§ What is required: The answer must be a single number: how many lines of the records below contain "page".

--- Source information Enclosed Below ---

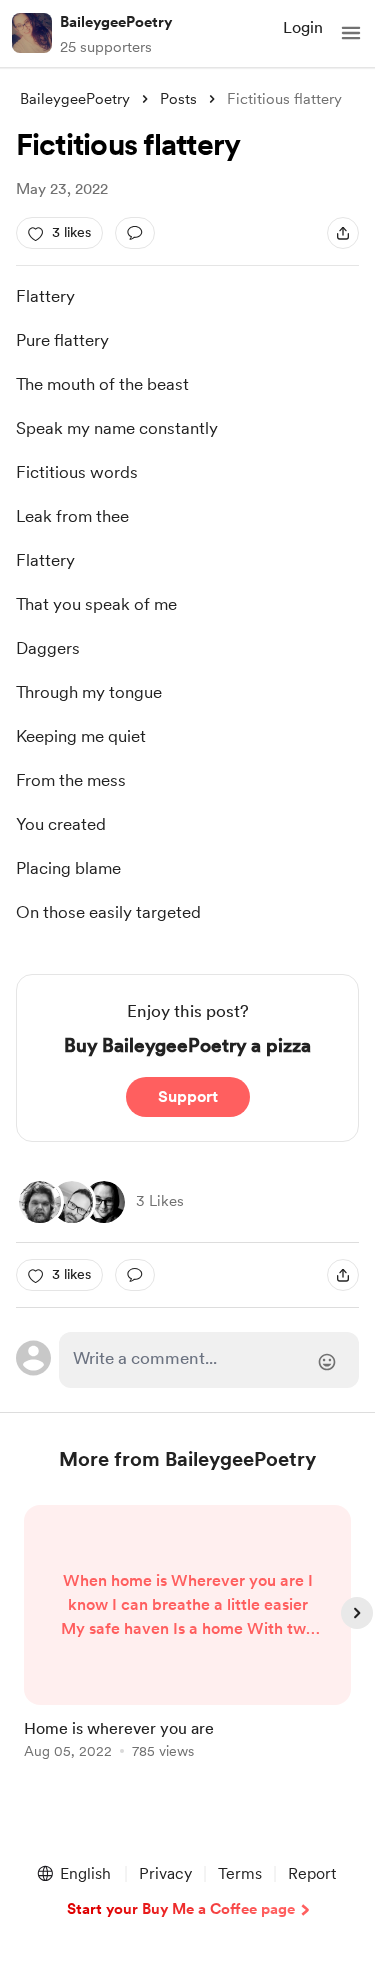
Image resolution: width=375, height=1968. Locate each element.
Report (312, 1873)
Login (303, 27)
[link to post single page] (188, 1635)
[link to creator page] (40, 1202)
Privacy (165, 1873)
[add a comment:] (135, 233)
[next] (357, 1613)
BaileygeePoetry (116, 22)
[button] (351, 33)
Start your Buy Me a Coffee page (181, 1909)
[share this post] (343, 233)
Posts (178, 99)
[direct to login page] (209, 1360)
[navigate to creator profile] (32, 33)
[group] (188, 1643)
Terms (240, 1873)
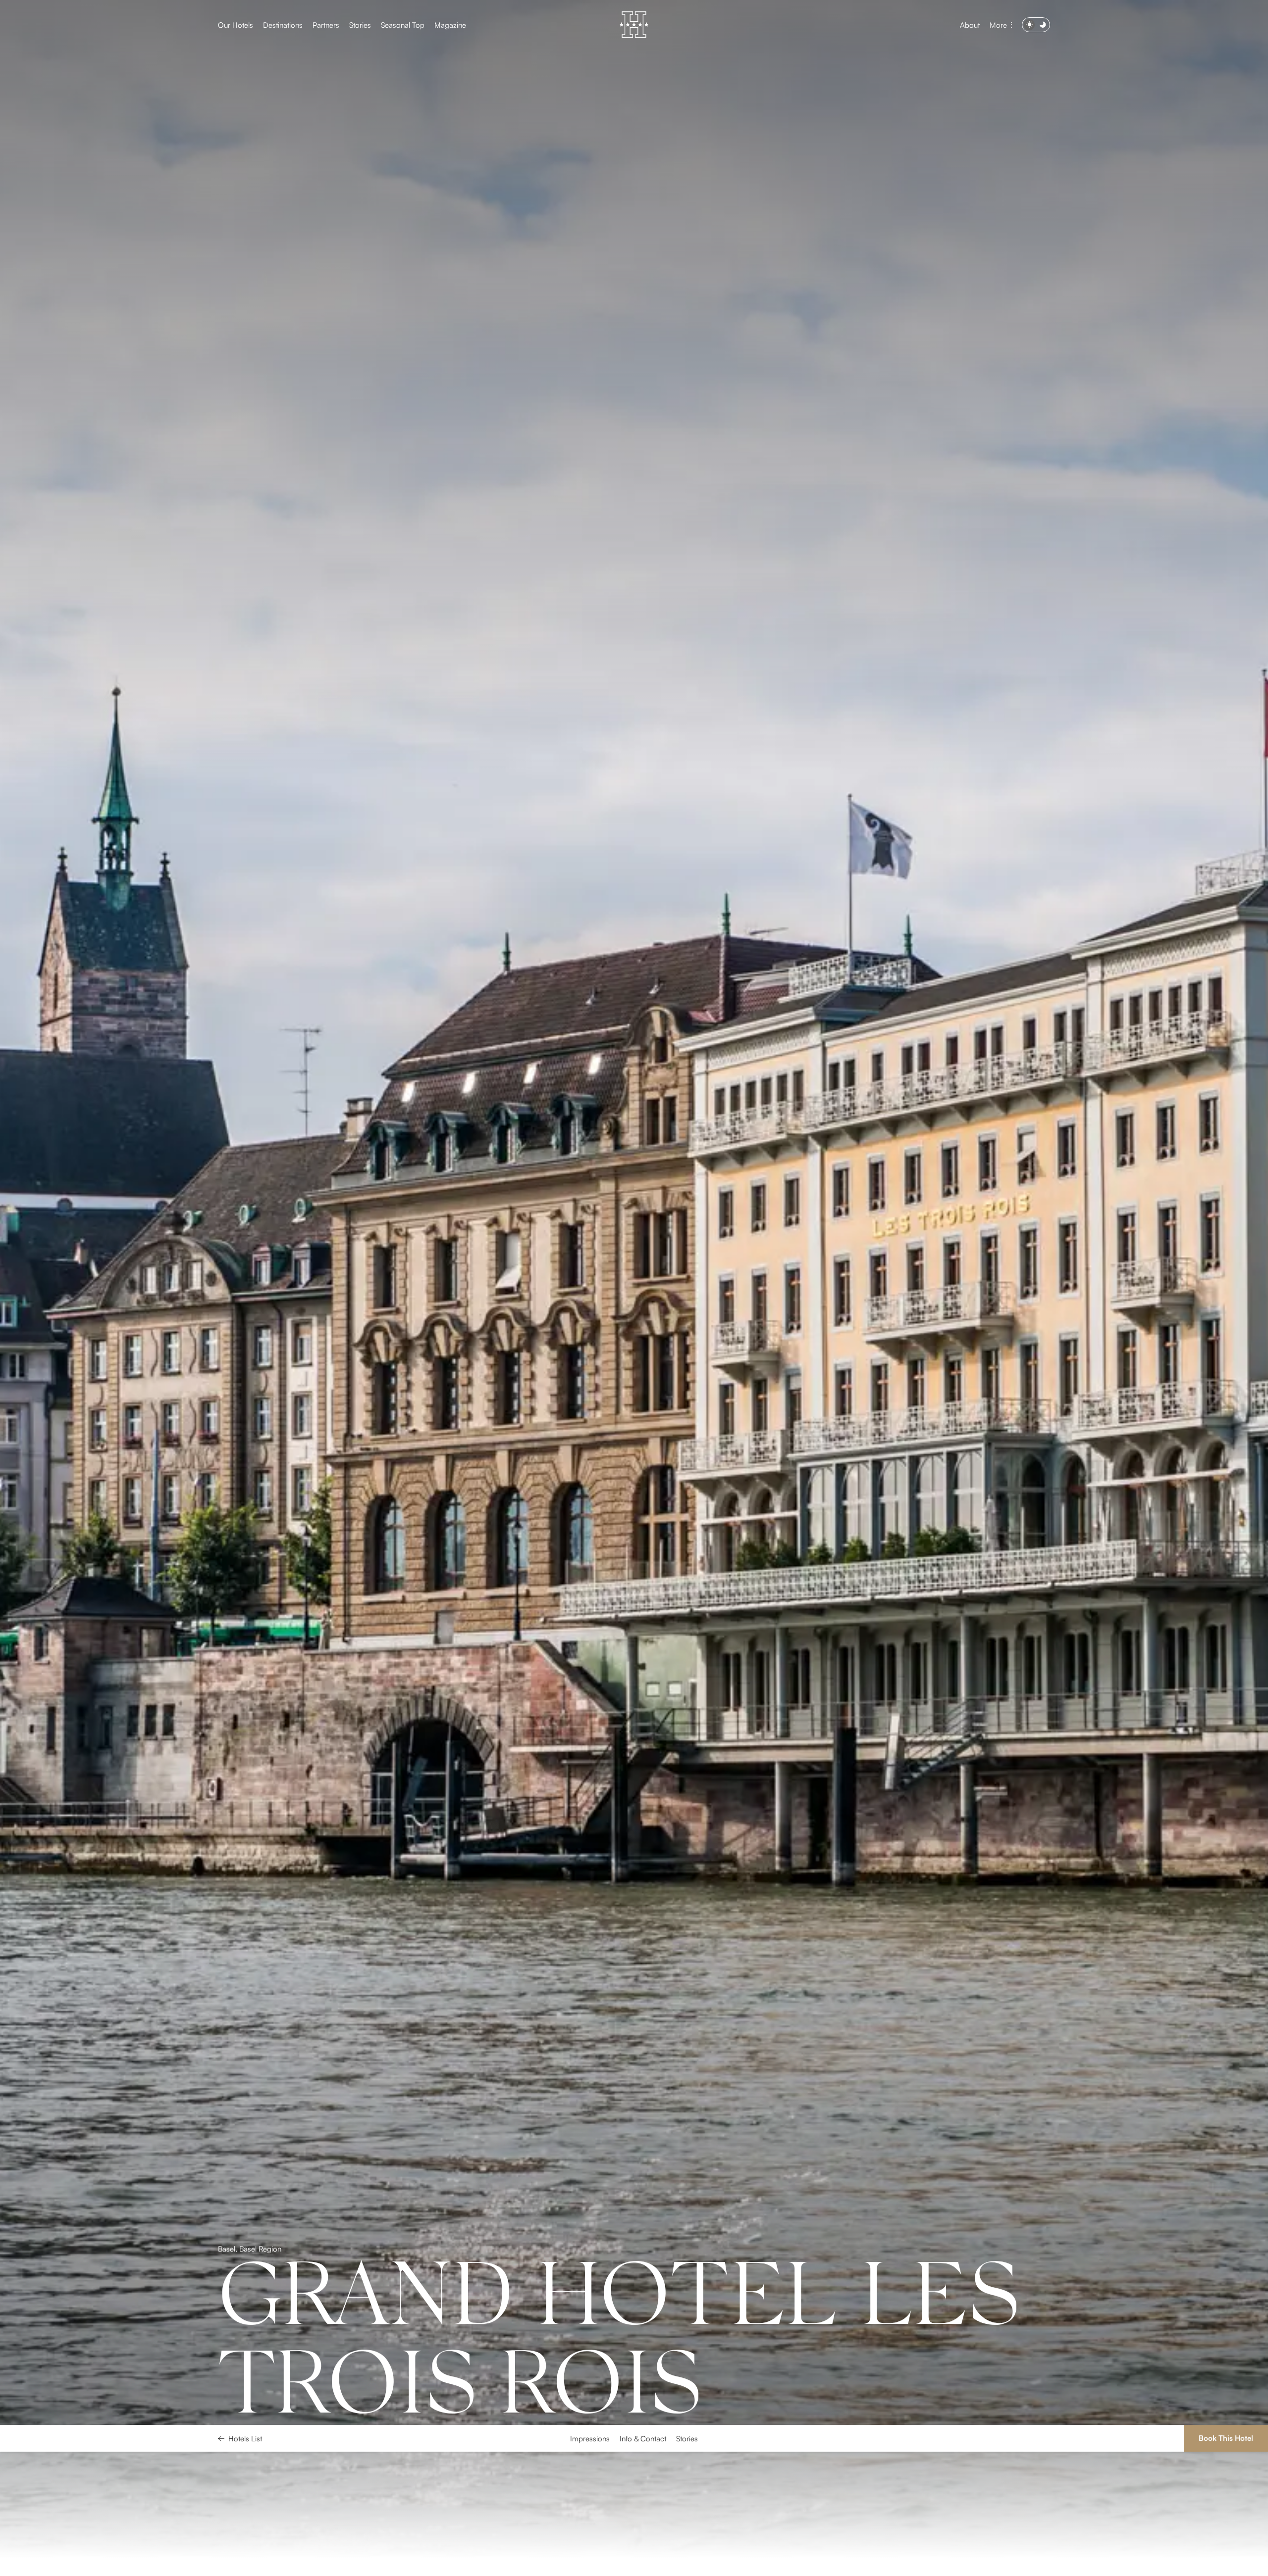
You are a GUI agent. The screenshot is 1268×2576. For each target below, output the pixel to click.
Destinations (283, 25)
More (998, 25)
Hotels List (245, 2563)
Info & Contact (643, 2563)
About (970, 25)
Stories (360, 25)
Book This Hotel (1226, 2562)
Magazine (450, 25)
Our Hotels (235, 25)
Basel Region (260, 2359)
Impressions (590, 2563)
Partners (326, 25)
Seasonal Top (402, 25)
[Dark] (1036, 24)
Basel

--- End of Enclosed Source information ---

§ Task answer: 4